Saat ini KPK juga sedang menyusun Peraturan Pemerintah (PP) tentang LHKPN yang mengisi ikut mengatur mengenai sanksi dan penyederhanaan format LHKPN.
Ada sejumlah peraturan yang mengatur mengenai pelaporan LHKPN yaitu Undang-Undang Nomor 28 Tahun 1999 tentang Penyelenggara Negara Yang Bersih Dan Bebas Dari Korupsi, Kolusi Dan Nepotisme; Undang-Undang Nomor 30 Tahun 2002 tentang Komisi Pemberantasan Tindak Pindana Korupsi; Keputusan Komisi Pemberantasan Korupsi Nomor: KEP. 07/KPK/02/2005 tentang Tata Cara Pendaftaran, Pemeriksaan dan Pengumuman Laporan Harta Kekayaan Penyelenggara Negara; Instruksi Presiden Nomor 5 Tahun 2004 tentang Percepatan Pemberantasan Korupsi; dan Surat Edaran Nomor: SE/03/M.PAN/01/2005 tentang Laporan Harta Kekayaan Penyelenggara Negara.
Berdasarkan ketentuan tersebut, ada sejumlah kewajiban bagi para penyelenggara negara yaitu (1) Bersedia diperiksa kekayaannya sebelum, selama dan sesudah menjabat; (2) Melaporkan harta kekayaannya pada saat pertama kali menjabat, mutasi, promosi dan pension; (3) Mengumumkan harta kekayaannya.

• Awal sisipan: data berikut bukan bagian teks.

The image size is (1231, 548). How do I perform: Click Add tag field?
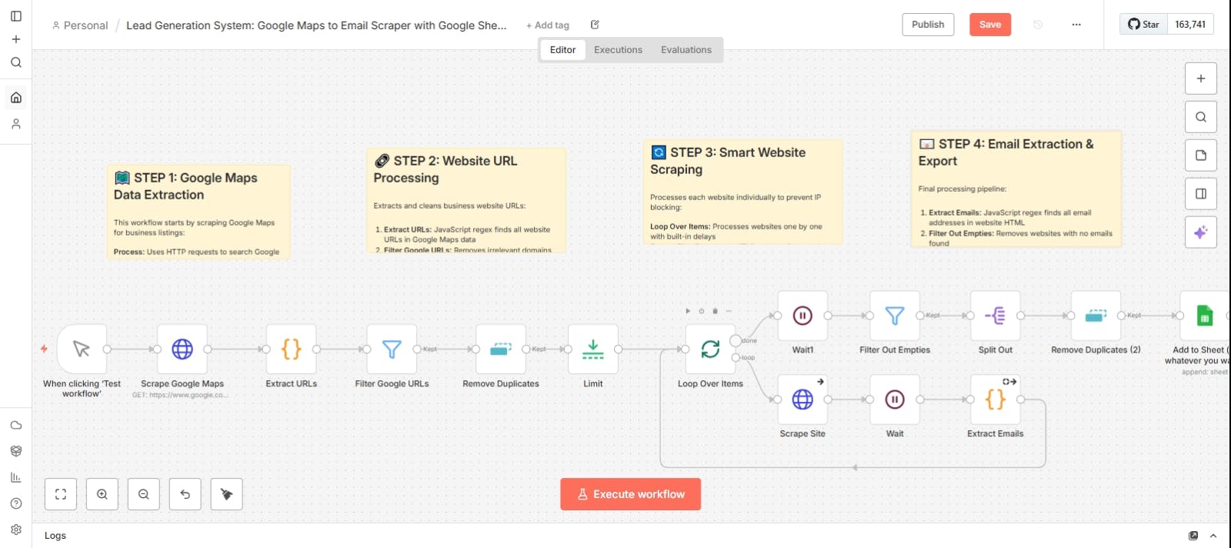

Penyelengara negara yang wajib menyerahkan LHKPN adalah: (1) Pejabat Negara pada Lembaga Tertinggi Negara; (2) Pejabat Negara pada Lembaga Tinggi Negara; (3) Menteri; (4) Gubernur; (5) Hakim; (6) Pejabat negara yang lain sesuai dengan ketentuan peraturan perundang-undangan yang berlaku; dan (7) Direksi, Komisaris dan pejabat structural lainnya sesuai pada BUMN dan BUMD; (8) Pimpinan Bank Indonesia; (9) Pimpinan Perguruan Tinggi Negeri; (10) Pejabat Eselon I dan II dan pejabat lain yang disamakan di lingkungan sipil, militer dan Kepolisian Negara Republik Indonesia; (11) Jaksa; (12). Penyidik; (13) Panitera Pengadilan; dan Pemimpin dan Bendaharawan Proyek; (14) Semua Kepala Kantor di lingkungan Departemen Keuangan; (15) Pemeriksa Bea dan Cukai; (16) Pemeriksa Pajak; (17) Auditor; (18) Pejabat yang mengeluarkan perijinan; (19) Pejabat/Kepala Unit Pelayanan Masyarakat; dan (20) Pejabat pembuat regulasi
Sanksi bagi mereka yang tidak menyerahkan LHKPN tertuang pada diatur pasal 20 UU Nomor 28 Tahun 1999 yaitu pengenaan sanksi administratif sesuai dengan perundang-undangan yang berlaku.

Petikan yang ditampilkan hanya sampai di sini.